* BEGIN Extracted text *

Yellow Treaps
Here on my (User:CScott) thoughts on solving the partitioning problem in yellow with treaps. It assumes you already know the basic principles of yellow and of treaps. Comments welcome. In particular, there are resource-numbering schemes which attempt to provide a compact interval representation even in the fact of arbitrary insertion/deletion; I'd be very interested in seeing a counter proposal for partitioning based on these. Also, there is a trivial "git-style hashed object store" with reverse indices that answer the question "is there a newer version of X" in a simpler manner. These have O(N) complexity to answer questions about N objects. The algorithms below have roughly O(lg(# upstream objects)), and may involve multiple protocol round-trips. Things to think about...
Michael Stone has written up a more basic (but mathematical) description of yellow which you may be interested in.
Notes on the 'yellow' distributed versioned store
Files have a (locally-unique, not globally-unique) name, n, and a version set vs, which is a set of <person, version#> pairs. The person identifier is a hash of their public key. At certain points the person will be required to sign an object or a communication to prove that they are who they say they are. We will call the pair <person, name>, where 'person' is the original creator, the 'global name' of the object; it is globally-unique. The version number is a locally monotonic integer. More later.
We design a protocol to answer two questions efficiently:
a) do you have all the objects I have?, and b) are there any newer versions of these objects?
We exchange partitions of our object space. We will treap-structure our partitions to allow efficient comparison. Treaps have two keys for each node, a tree key and a heap key, and they maintain both tree constraints and heap constraints, to ensure a canonical tree structure for a given set of nodes. The "heap key" will always be a hash of the tree key; the hash is uniformly distributed, which will tend to balance our tree. The open question is: what should the tree key be?
I propose that the version number be assigned as follows. Let the most-recently assigned version # be called V. V is zero if we've never assigned versions before. Let the new version # be:
V' = max(current local seconds since the epoch, V+1)
This doesn't require global timestamp synchronization, and the protocol is robust against arbitrarily poor time-keeping by any local node, but it tends to give favorable ordering properties on the treaps as described below.
Answering "do you have all the objects that I have?"
For this query, we can identify an object as a pair <global name, version set>. We can expect that the backup store might have older versions of objects which we don't have; we want to ignore their presence. It might also have "newer" versions of things: we don't care about those, either. We just want to ensure that our local state is reconstructable upstream.
We will exchange a treap of the objects (<global name, version set, contents>) in our local store. We will compare this to the upstream treap, ensuring a) that our local store is a subset of the upstream store, and b) that our particular treap is reconstructable.

* END Extracted text *
* BEGIN Data excerpts *

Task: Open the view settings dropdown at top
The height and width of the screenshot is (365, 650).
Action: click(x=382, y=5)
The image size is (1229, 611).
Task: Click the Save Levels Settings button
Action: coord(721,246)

* END Data excerpts *

**Task list:**
• 1. Answer these questions from the page on yellow treaps:
(a) What is the person identifier?
(b) What is the heap key of each treap node always?
(c) What formula gives the new version number V'?
• 2. Carry on writing the page on yellow treaps from the point where it stops.

**Response list:**
• 1.
(a) A hash of the person's public key.
(b) A hash of the tree key.
(c) V' = max(current local seconds since the epoch, V+1).

• 2.
If we assigned treap keys arbitrarily, we'd expect the treap comparison to be inefficient. For every pair of adjacent objects in our store, we'd expect arbitrarily many objects between them in the upstream store (which has many more objects). Instead, we want to assign treap keys such that our local objects are highly likely to remain adjacent; this means that entire subtrees of our treap can be found in the upstream treap, making for efficient subset testing. Further, upstream needs to store whatever internal treap nodes we have which it does not, in order to allow it to reconstruct our treap contents on a backup restore. This factor also favors treaps which share as much internal structure as possible.
We construct a string by encoding the version set as a list of <person, version #> pairs, ordered so that the *largest* version # comes first. We use a lexicographic sort on this encoding as a treap key. This will tend to group the objects for which a given person made the "last modification" together. By making modifications to the files in one's local store, one tends to move those objects together. [Notice that the version set uniquely identifies the global name; there cannot be different global names with identical version sets.]
In this scheme, if one never shares files, one's treap nodes will be highly likely to be found together in the upstream treap. Shared files which are never modified are likely to be found outside the shared treap subtrees, costing the exchange/creation of log(N) nodes * M for their representation/verification, where N is the number of nodes in the upstream treap. M is as large as the number of shared files, if the shared files were last modified by different people, or as low as 1, if all of our shared files were last modified by a specific person.
Since the tree key sorts first by largest version #, as 'old' objects age out of the local store, the local treap remains compact with respect to the upstream store.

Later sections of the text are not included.